The Tribunal agreed with the Council and held that payment in respect of this purely voluntary overtime should not be included in the calculation, appearing to take the approach that the effect of the EAT’s decision in Bear Scotland was that Article 7 of the WTD did not require voluntary overtime to be included in the calculation of statutory holiday pay.
However, commentators suggested that this decision was wrongly decided and it was appealed to the NICA on the basis that the Tribunal had appeared to misdirect itself when it applied the EAT’s decision in Bear Scotland to conclude that voluntary overtime (unlike non-guaranteed overtime), should not be included in holiday pay.

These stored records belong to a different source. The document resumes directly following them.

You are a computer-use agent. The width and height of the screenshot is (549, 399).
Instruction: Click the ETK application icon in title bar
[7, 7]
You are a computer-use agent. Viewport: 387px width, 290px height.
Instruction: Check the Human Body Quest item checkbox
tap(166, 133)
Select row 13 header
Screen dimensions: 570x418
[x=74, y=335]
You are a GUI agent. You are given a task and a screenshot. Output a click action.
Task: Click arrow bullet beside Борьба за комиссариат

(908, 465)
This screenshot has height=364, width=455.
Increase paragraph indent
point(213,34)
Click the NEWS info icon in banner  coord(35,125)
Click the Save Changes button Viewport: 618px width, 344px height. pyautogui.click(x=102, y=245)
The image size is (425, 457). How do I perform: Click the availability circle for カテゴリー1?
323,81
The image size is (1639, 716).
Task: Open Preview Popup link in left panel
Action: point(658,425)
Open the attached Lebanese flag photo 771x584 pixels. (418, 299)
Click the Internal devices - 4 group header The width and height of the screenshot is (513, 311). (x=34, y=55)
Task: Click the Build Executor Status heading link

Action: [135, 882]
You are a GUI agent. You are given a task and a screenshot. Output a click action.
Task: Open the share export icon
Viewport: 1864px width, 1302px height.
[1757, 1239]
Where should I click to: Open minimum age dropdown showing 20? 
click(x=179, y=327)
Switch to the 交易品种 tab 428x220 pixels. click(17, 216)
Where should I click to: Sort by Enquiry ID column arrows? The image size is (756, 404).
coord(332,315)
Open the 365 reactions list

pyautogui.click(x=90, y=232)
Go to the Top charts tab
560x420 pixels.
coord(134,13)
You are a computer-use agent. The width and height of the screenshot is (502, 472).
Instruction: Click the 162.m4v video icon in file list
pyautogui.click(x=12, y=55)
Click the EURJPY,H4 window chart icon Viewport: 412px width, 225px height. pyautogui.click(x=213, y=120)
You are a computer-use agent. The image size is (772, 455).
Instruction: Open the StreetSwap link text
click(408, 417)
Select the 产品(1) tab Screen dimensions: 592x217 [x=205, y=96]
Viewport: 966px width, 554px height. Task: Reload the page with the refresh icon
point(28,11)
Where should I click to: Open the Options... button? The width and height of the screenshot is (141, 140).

At the appeal hearing, the parties accepted that: “…insofar as the Tribunal found that Mr Patterson’s entitlement to paid annual leave should be calculated without taking into account voluntary overtime….the Tribunal had “fallen into error” (the Concession). Consequently, the Council appeared to concede that, in principle, voluntary overtime could be included in statutory paid leave provided that it is “normal remuneration” (i.e. intrinsically linked to the contractual tasks and exhibiting the necessary degree of permanence).
In light of the Concession, NICA held that the Tribunal was wrong to conclude that voluntary overtime cannot be included in statutory holiday pay as a matter of principle. They commented that, although the Concession had been well made, it meant NICA had been deprived of any full argument on the issue and that their conclusions must be read in this light and with that degree of caution attached to them. Therefore, they did not analyse in any detail the circumstances in which voluntary overtime could, or should, be taken into account and remitted the case back to the Tribunal for determination on its particular facts.
In summary, NICA:
-was satisfied that the employer had correctly conceded that, in principle, that there is no reason why voluntary overtime should not be included in statutory paid leave;
-confirmed that it will be a question of fact for each Tribunal to determine whether or not the voluntary overtime is normally carried out and the remuneration is sufficiently permanent to mean it should be included; and
-remitted the case back to the Tribunal for determination on its particular facts.
This is the first decision at appellate level in Northern Ireland and Great Britain which directly addresses the issue of voluntary overtime and the calculation of holiday pay. Where the Tribunal had previously held that purely voluntary overtime should not be included in the calculation of holiday pay, this decision means that voluntary overtime may, in principle, count towards holiday pay in Northern Ireland.
Although the decision is only binding in Northern Ireland and not the rest of the UK, NICA decisions are considered persuasive by British courts and tribunals where there are not existing binding cases on a point. Therefore, NICA’s decision could well influence the outcome of future cases in England and Wales and Scotland.
Following this decision, it seems likely that the focus in relation to voluntary overtime will fall to be a consideration of the facts of each particular case and whether the manner and regularity in which the voluntary overtime is worked meets the requirements of the ‘normal remuneration’ test.